1. Un traité qui ne contient pas de dispositions relatives à son extinction et ne prévoit pas qu’on puisse le dénoncer ou s’en retirer ne peut faire l’objet d’une dénonciation ou d’un retrait, à moins : a) qu’il ne soit établi qu’il entrait dans l’intention des parties d’admettre la possibilité d’une dénonciation ou d’un retrait; ou b) que le droit de dénonciation ou de retrait ne puisse être déduit de la nature du traité. 

2. Une partie doit notifier au moins douze mois à l’avance son intention de dénoncer un traité ou de s’en retirer conformément aux dispositions du paragraphe 1. 
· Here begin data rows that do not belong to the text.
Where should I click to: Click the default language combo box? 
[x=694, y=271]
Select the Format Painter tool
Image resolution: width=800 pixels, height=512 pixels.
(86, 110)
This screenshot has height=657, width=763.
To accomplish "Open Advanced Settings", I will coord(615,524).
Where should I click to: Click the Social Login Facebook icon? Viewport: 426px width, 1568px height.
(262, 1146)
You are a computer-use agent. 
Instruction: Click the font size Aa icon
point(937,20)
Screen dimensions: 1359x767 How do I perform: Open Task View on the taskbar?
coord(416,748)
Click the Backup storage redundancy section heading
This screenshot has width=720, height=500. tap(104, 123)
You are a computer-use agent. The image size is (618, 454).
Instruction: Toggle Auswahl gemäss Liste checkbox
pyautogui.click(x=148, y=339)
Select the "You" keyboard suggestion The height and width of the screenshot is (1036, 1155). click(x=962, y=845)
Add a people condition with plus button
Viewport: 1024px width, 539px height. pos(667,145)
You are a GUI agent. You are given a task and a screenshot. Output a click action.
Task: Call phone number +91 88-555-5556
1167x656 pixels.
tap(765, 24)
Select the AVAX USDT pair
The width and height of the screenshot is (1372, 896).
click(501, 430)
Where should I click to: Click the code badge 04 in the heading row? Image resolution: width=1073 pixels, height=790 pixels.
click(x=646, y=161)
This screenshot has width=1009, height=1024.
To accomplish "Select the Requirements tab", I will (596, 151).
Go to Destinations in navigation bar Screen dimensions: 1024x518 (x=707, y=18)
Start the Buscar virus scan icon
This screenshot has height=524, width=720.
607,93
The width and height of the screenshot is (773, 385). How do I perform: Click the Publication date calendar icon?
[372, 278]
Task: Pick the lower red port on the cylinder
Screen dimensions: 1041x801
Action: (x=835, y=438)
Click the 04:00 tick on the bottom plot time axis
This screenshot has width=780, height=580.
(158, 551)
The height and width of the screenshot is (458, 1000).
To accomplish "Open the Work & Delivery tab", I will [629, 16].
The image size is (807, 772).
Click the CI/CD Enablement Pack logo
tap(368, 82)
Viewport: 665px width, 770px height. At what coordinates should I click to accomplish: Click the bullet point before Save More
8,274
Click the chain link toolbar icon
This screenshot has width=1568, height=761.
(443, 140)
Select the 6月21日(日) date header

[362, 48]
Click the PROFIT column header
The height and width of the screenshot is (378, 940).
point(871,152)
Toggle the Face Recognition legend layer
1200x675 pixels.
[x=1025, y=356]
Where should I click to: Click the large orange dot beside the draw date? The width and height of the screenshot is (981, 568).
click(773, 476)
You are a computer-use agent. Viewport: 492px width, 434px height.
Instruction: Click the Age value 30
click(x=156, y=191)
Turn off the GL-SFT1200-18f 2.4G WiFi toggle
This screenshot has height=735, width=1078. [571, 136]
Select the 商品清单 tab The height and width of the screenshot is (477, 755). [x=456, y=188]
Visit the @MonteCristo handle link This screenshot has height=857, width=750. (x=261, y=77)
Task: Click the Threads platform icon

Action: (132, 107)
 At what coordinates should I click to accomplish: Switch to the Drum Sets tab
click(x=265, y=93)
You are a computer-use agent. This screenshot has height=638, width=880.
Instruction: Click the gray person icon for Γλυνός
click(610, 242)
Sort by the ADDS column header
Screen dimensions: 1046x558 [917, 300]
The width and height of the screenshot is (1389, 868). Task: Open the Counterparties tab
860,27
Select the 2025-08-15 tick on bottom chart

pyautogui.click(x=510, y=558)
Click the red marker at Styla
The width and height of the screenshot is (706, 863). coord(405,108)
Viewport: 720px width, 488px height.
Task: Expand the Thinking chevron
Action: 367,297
Comme il est écrit, les États-Unis devraient signifier par écrit sa volonté de se retirer de l’ALÉNA et ensuite attendre 12 mois avant que son retrait prenne effet. D’ici son retrait effectif, le traité continuerait d’être en vigueur. Plus encore, les États-Unis pourraient utiliser l’article 62 de la même Convention pour arriver à leur fin : 

1. Un changement fondamental de circonstances qui s’est produit par rapport à celles qui existaient au moment de la conclusion d’un traité et qui n’avait pas été prévu par les parties ne peut pas être invoqué comme motif pour mettre fin au traité ou pour s’en retirer, à moins que: a) l’existence de ces circonstances n’ait constitué une base essentielle du consentement des parties à être liées par le traité; et que b) ce changement n’ait pour effet de transformer, radicalement la portée des obligations qui restent à exécuter en vertu du traité.

2. Un changement fondamental de circonstances ne peut pas être invoqué comme motif pour mettre fin à un traité ou pour s’en retirer: a) s’il s’agit d’un traité établissant une frontière, ou b) si le changement fondamental résulte d’une violation, par la partie qui l’invoque, soit d’une obligation du trait é, soit de toute autre obligation internationale à l’égard de toute autre partie au traité6. 

Dans ce cas de figure plus extrême, les États-Unis pourraient prétexter que le déficit de la balance commerciale entre les États-Unis et le Mexique est rendu si grand qu’il s’agit d’un changement fondamental de circonstance qui n’existait pas au moment de la conclusion de l’accord. Ce qui aurait pour conséquence de permettre aux États-Unis de se retirer de l’accord.